My noble friend Lady Brinton made the point about I-Sign not being consistently employed and asked whether we should place a duty on local authorities to provide this support, as they do in some Scandinavian countries. The Children and Families Bill already places duties on local authorities to identify, assess and secure special educational provision for all children and young people with special educational needs. This could include sign language support for those who need it.
My noble friend made a number of additional points on the issue of specialist education support services for deaf children being hit by cuts. We can confirm that we have protected the resources available for SEN provision, including support for deaf children. The Children and Families Bill will include a new duty on local authorities to require them, with their partners, to publish a local offer of services available to families of children with SEN and disabilities.

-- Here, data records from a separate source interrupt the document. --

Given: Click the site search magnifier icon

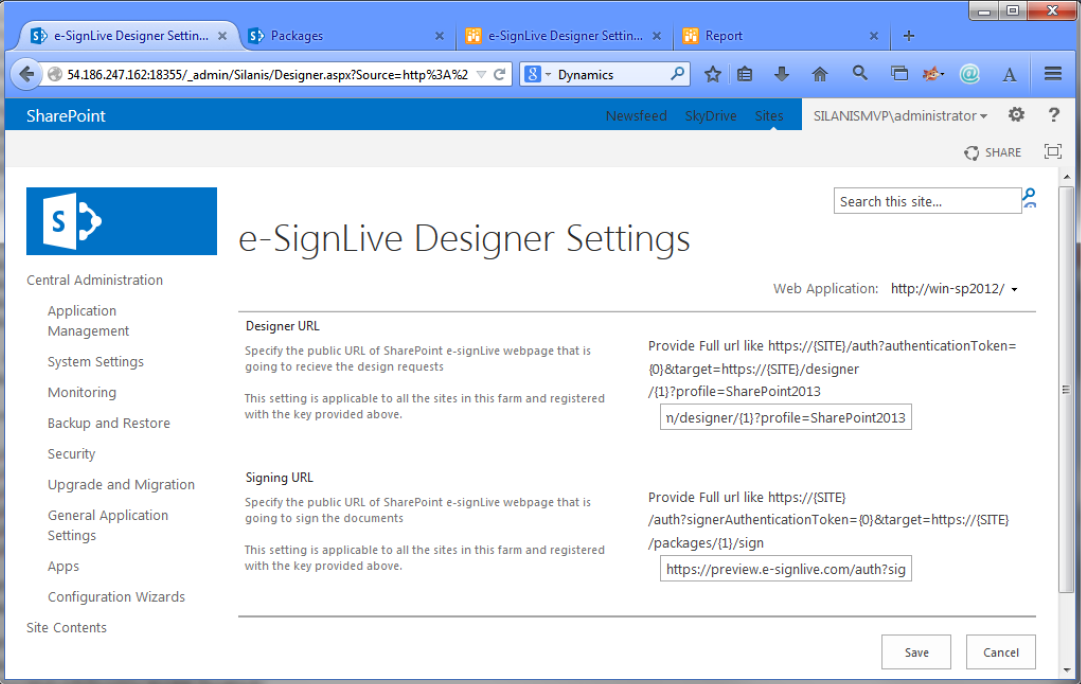Looking at the screenshot, I should (x=1029, y=199).
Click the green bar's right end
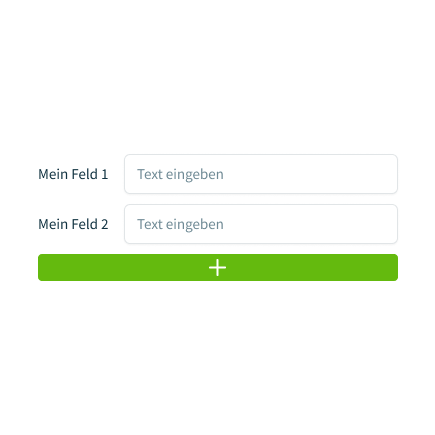Image resolution: width=435 pixels, height=435 pixels. pos(389,268)
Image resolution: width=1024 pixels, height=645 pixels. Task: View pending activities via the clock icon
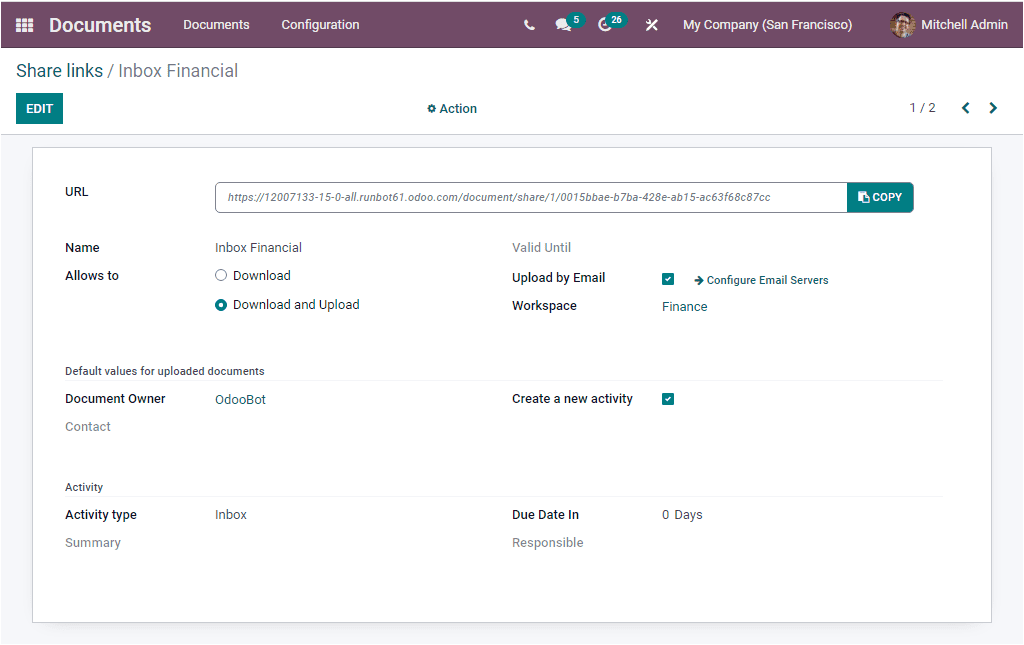click(x=604, y=24)
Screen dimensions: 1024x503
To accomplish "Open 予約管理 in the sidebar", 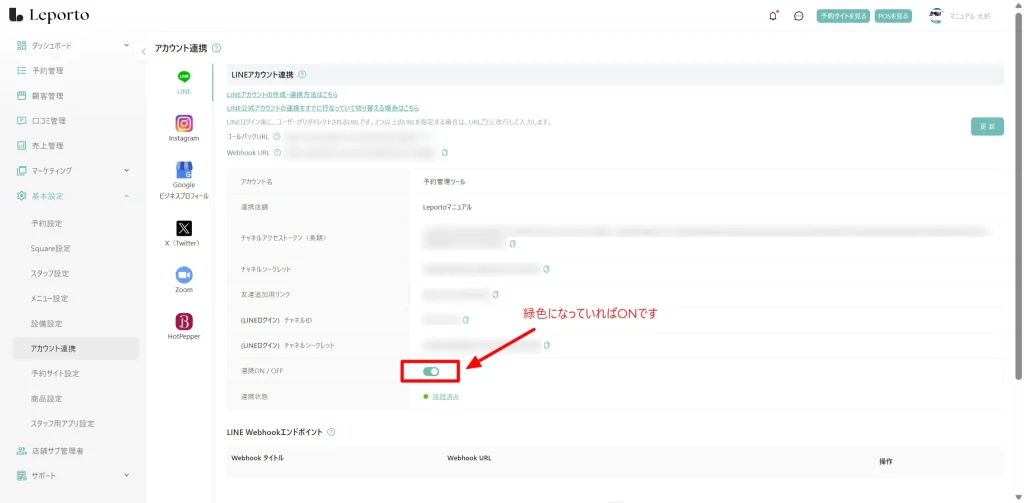I will (47, 71).
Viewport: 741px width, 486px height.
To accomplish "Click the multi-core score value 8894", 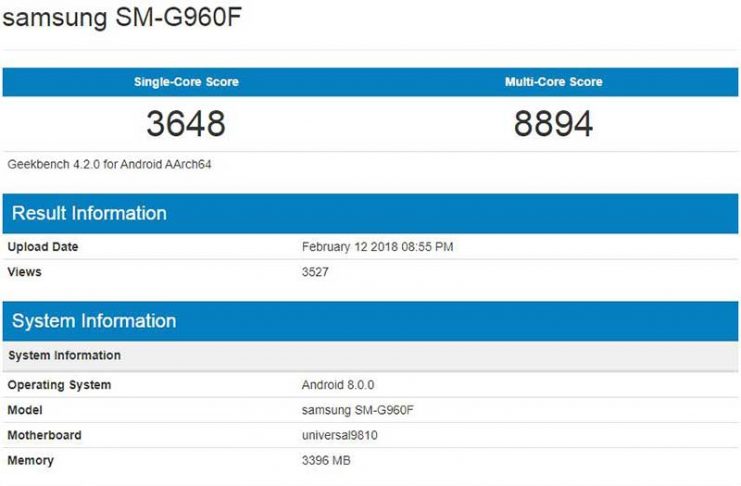I will [553, 124].
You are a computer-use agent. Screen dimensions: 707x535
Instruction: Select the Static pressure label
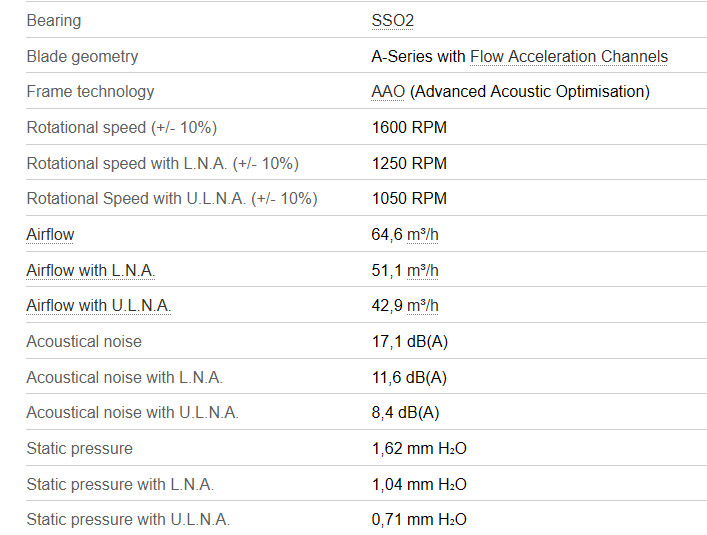[79, 448]

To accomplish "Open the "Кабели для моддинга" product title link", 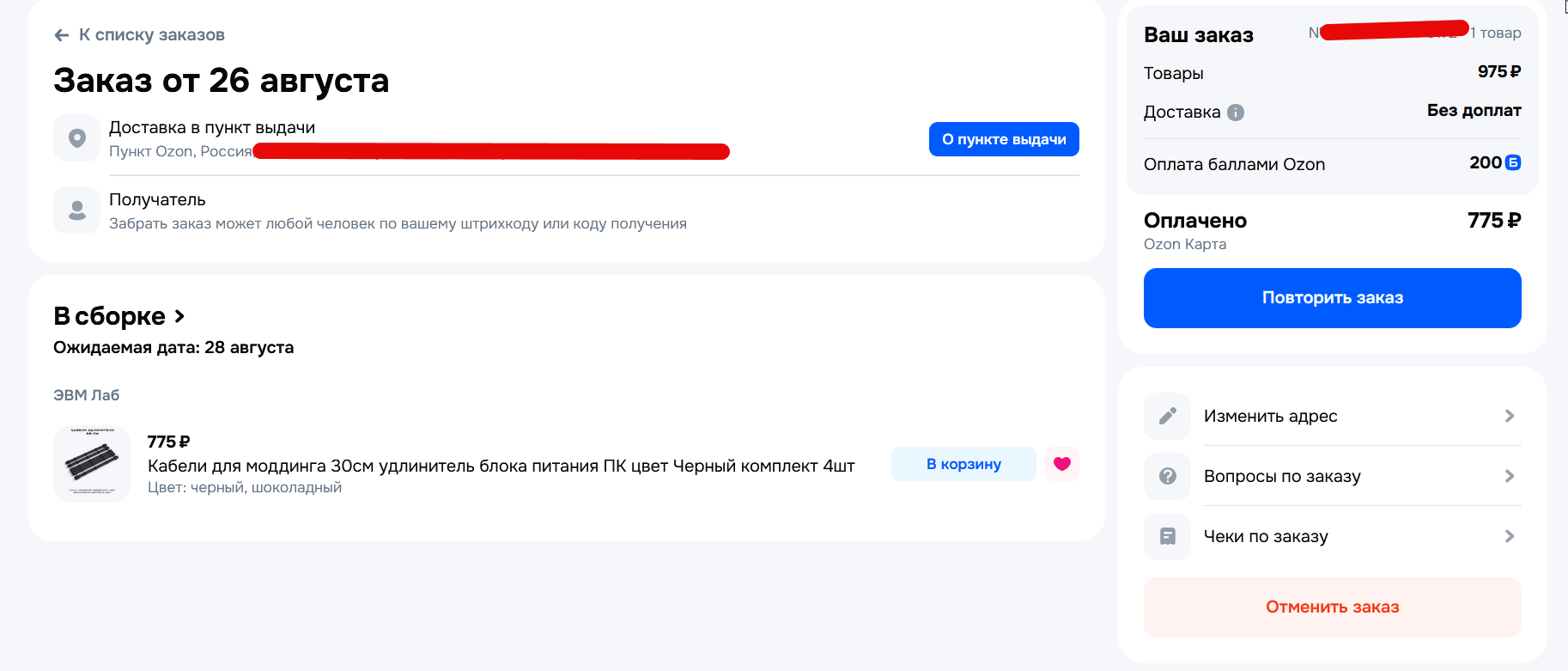I will 501,466.
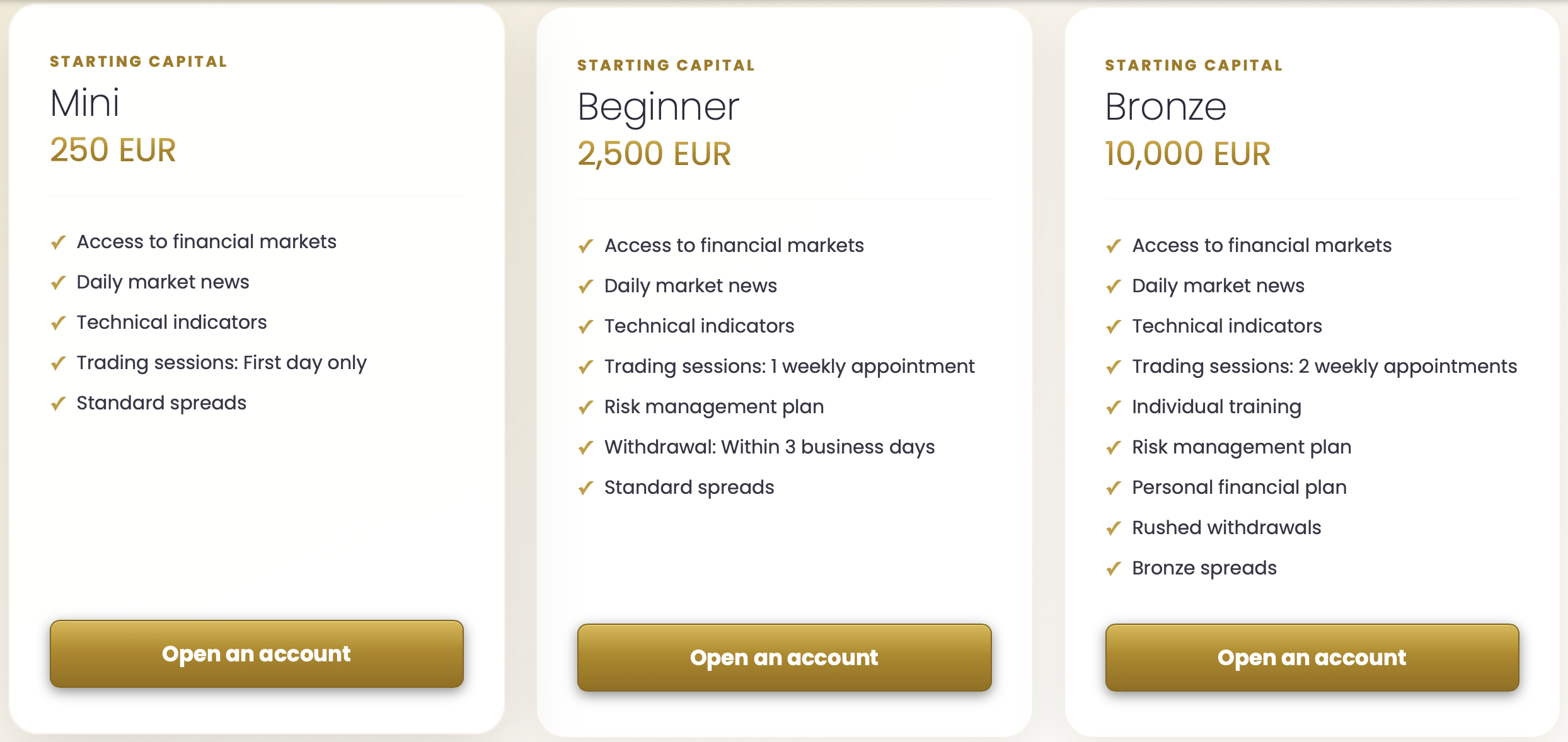Viewport: 1568px width, 742px height.
Task: Click checkmark beside Beginner's Risk management plan
Action: (586, 407)
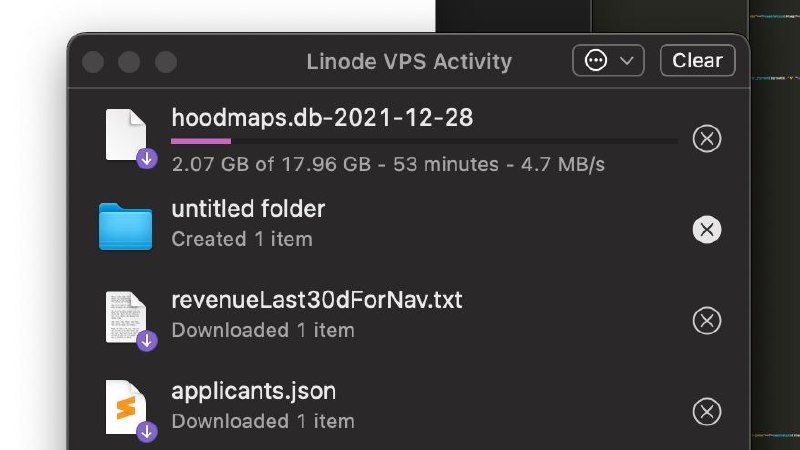Click the blue untitled folder icon
Image resolution: width=800 pixels, height=450 pixels.
[x=125, y=227]
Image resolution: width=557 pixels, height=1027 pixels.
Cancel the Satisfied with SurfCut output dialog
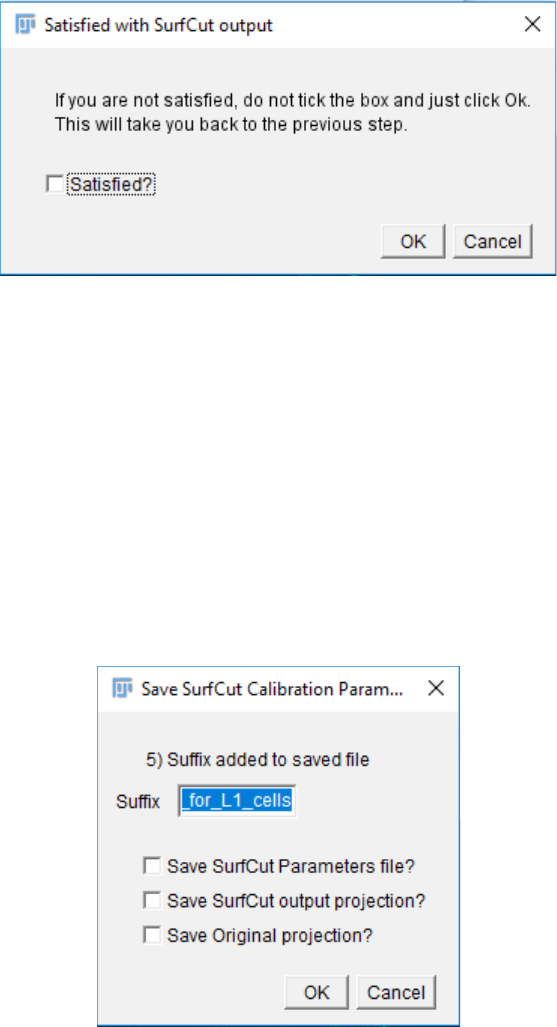pyautogui.click(x=493, y=242)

On the issue of whether we need a national recruitment campaign for qualified deaf teachers, or for teachers to qualify for teaching the deaf, the National Scholarship Fund is available through the Department for Education and provides funding of up to £3,500 for teachers’ postgraduate qualifications and their training, including specialist training for teachers of the deaf. Funding of £2,000 is available to support teaching assistants and support staff to improve their skills. Indeed, 600 teachers have achieved or are working towards a qualification related to special educational needs and a further 500 have applied for the current funding round.
To answer the point made by the noble Lord, Lord Hunt, about the attainment gap, we have ensured that funding is protected. In 2011-12, 71% of deaf children achieved five or more A to C grades in their GCSE, compared with 43% in 2007-08. Over this period, deaf pupils progressed at approximately twice the rate of their peers, closing the attainment gap significantly. This is not to say that we are complacent, but there has been progress. The Government recognise the importance of deaf people being supported and enabled to communicate through BSL where they wish to do so. Schools can offer BSL programmes to pupils with a range of vocationally related BSL and other signing media qualifications, from a simple awareness certificate up to more advanced levels, and there is work to develop a GCSE programme in BSL.
However, it is not just in the areas of health, social care and education where good work is going on. Work is going on across the Government to support the needs of deaf people. We have heard from my noble friend Lady Eaton about the sort of work that has been going on in Bradford.
We have had a few examples of where great progress is being made. Good work is being done to make services more accessible for people with hearing loss across the criminal justice system, welfare, higher education and many other parts of the public sector. I pay tribute to the work of the voluntary sector. We have heard today about organisations such as Action on Hearing Loss, Signature and the National Deaf Children’s Society, which campaign tirelessly to ensure that the needs of deaf people are not forgotten and, in many instances, work alongside the Government to help us develop our policies and ensure that those policies are put into practice.
I hope that in the time allowed I have provided reassurance of the Government’s continued commitment. I will write to noble Lords to answer those questions that have not been covered, and I am more than happy to meet noble Lords to discuss these issues and to see whether we can progress them further.